§ **What the task asks**
Pull out every line of the listing below that contains the word "pixels", and copy each of those lines in full.

§ **Extracted entries**
━━━━━━

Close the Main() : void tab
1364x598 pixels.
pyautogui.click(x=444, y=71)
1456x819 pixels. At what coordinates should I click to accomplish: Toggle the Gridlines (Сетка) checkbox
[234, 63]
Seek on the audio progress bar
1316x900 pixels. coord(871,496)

━━━━━━

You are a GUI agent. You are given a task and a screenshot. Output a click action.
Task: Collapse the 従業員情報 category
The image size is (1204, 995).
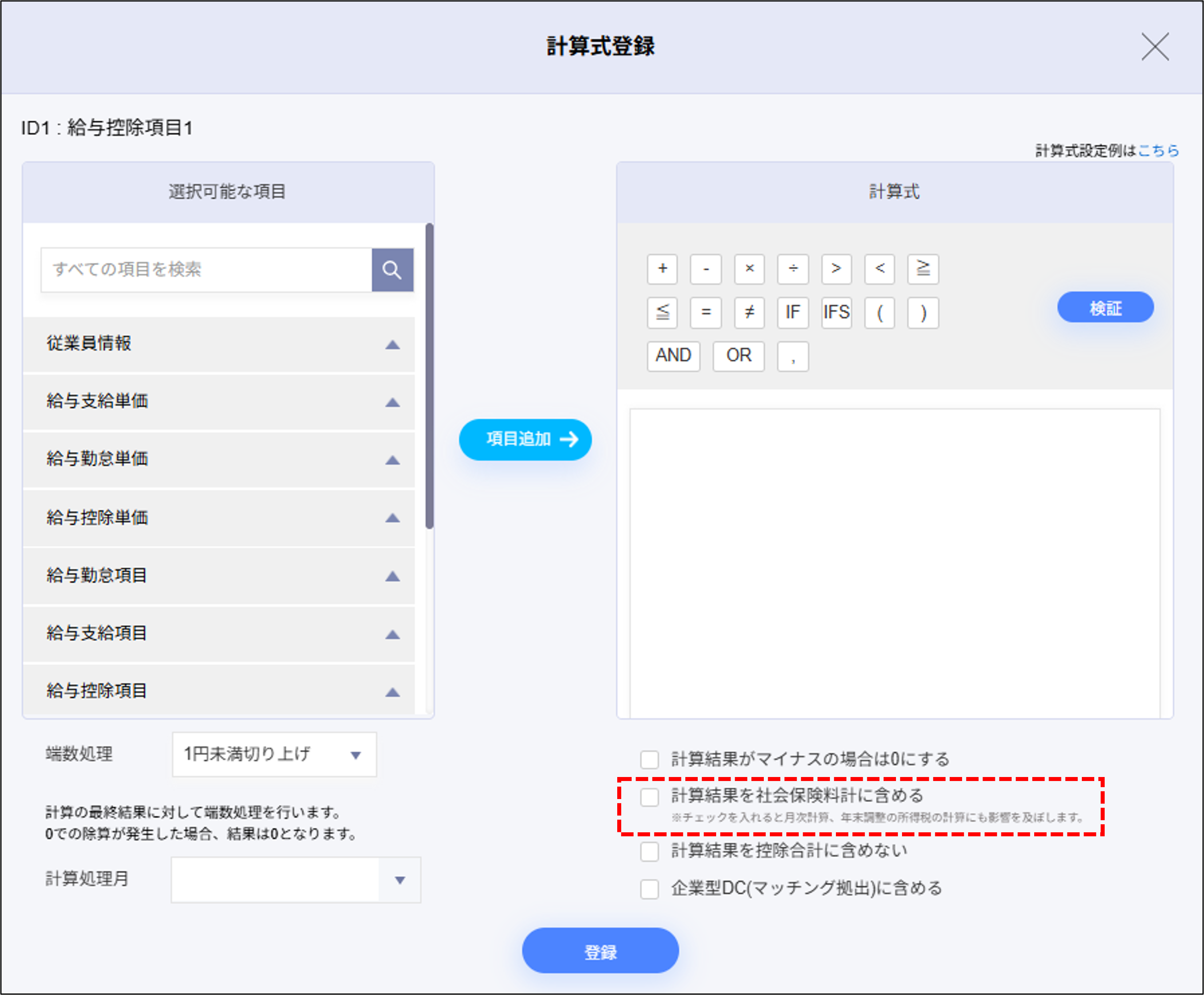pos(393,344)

━━━━━━

§ **Response to the task**
1364x598 pixels.
1456x819 pixels. At what coordinates should I click to accomplish: Toggle the Gridlines (Сетка) checkbox
1316x900 pixels. coord(871,496)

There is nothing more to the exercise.